Paris, June 24, 2026 — TotalEnergies has officially entered the Bab Gas Cap Concession in Abu Dhabi, acquiring a 10% participating interest. The company joins a consortium that includes ADNOC (60%), bp (10%), CNPC (8%), JODCO/INPEX (5%), ZhenHua (4%), and GS Energy (3%).
Operated by ADNOC Onshore, the concession will develop the substantial gas cap resources of the Bab onshore field. The partners aim to achieve a production rate of 1.5 billion cubic feet of gas per day.
Building on a Long-Term Partnership
This new concession builds on the 40-year renewal of Abu Dhabi’s onshore oil concession in 2015, formerly known as ADCO. Since then, TotalEnergies has worked closely with ADNOC and other partners to advance the development of the Bab Gas Cap project, which offers significant growth potential.
Supporting Abu Dhabi’s Energy Expansion Goals
As per the press release, the project aligns with Abu Dhabi’s strategy to increase both condensate and natural gas production. In addition, it strengthens the emirate’s liquefied natural gas (LNG) value chain, particularly through the Ruwais LNG project, where TotalEnergies also holds a 10% stake.
Commitment to Low-Cost, Low-Emission Growth
Commenting on the agreement, Patrick Pouyanné, Chairman and CEO of TotalEnergies, thanked the Supreme Council for Financial and Economic Affairs of Abu Dhabi for its continued confidence in the company.

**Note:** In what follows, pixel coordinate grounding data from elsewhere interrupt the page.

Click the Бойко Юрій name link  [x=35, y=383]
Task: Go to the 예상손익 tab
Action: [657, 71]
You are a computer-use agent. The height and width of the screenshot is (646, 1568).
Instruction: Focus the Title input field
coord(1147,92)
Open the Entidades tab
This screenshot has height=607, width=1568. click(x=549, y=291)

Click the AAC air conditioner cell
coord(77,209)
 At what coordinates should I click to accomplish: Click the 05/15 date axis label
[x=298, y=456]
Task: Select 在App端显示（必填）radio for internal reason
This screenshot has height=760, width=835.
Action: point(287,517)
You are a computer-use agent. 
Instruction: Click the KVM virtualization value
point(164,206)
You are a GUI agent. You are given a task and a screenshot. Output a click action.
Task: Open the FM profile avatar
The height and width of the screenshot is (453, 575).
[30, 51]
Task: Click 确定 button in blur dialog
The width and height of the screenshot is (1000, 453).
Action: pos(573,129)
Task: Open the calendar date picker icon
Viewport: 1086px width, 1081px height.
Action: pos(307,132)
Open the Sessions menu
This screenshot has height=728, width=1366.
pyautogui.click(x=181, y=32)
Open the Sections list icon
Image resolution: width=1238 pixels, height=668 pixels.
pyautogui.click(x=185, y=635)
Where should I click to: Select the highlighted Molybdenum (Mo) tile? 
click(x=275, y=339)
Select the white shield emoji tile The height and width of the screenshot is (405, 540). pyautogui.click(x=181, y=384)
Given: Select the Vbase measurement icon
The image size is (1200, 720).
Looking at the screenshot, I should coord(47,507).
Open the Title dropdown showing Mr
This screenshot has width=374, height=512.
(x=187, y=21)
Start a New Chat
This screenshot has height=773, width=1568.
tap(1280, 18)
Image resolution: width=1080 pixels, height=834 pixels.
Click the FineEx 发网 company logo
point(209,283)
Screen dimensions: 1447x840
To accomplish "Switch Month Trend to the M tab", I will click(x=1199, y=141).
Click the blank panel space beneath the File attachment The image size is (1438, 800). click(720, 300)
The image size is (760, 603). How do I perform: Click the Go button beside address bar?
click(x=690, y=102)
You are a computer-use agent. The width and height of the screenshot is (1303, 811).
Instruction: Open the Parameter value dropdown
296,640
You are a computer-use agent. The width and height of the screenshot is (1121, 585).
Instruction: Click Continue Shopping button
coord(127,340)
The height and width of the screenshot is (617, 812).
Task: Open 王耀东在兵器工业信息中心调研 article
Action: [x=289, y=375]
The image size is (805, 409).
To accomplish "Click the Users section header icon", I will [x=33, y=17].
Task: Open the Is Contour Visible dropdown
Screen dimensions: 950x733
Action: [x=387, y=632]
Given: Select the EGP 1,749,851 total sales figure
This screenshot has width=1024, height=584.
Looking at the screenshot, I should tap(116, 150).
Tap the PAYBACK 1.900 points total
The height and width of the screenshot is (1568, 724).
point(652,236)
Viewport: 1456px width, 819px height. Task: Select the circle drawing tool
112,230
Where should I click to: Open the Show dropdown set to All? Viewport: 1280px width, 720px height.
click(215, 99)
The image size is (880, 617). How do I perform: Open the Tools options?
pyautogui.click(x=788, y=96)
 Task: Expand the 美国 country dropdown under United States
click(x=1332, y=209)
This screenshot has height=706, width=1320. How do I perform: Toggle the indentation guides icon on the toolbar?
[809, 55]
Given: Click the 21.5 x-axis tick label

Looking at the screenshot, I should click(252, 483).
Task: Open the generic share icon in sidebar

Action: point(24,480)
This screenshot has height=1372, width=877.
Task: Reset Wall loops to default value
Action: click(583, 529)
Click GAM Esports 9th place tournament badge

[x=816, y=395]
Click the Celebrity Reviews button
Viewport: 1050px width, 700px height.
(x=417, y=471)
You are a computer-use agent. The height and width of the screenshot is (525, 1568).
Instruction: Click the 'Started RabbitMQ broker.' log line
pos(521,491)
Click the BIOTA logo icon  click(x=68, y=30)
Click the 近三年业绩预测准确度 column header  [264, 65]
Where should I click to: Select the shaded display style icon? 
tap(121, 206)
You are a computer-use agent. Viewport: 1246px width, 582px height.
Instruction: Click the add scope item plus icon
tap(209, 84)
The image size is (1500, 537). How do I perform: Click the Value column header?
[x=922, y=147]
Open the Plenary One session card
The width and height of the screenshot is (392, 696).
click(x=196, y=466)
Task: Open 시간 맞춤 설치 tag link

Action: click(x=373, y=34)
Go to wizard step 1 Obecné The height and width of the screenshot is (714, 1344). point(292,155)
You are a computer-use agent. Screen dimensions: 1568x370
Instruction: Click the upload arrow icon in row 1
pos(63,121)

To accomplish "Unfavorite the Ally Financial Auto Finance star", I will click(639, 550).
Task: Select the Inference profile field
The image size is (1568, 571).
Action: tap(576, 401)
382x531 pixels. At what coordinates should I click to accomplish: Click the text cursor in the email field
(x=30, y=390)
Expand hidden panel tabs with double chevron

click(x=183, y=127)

He noted that the new concession reinforces TotalEnergies’ long-standing partnership with ADNOC and highlights the company’s commitment to supporting the development of the United Arab Emirates’ hydrocarbon resources. Furthermore, he emphasized that the Bab Gas Cap project aligns with TotalEnergies’ upstream strategy by adding low-cost, low-emission resources with strong production growth potential.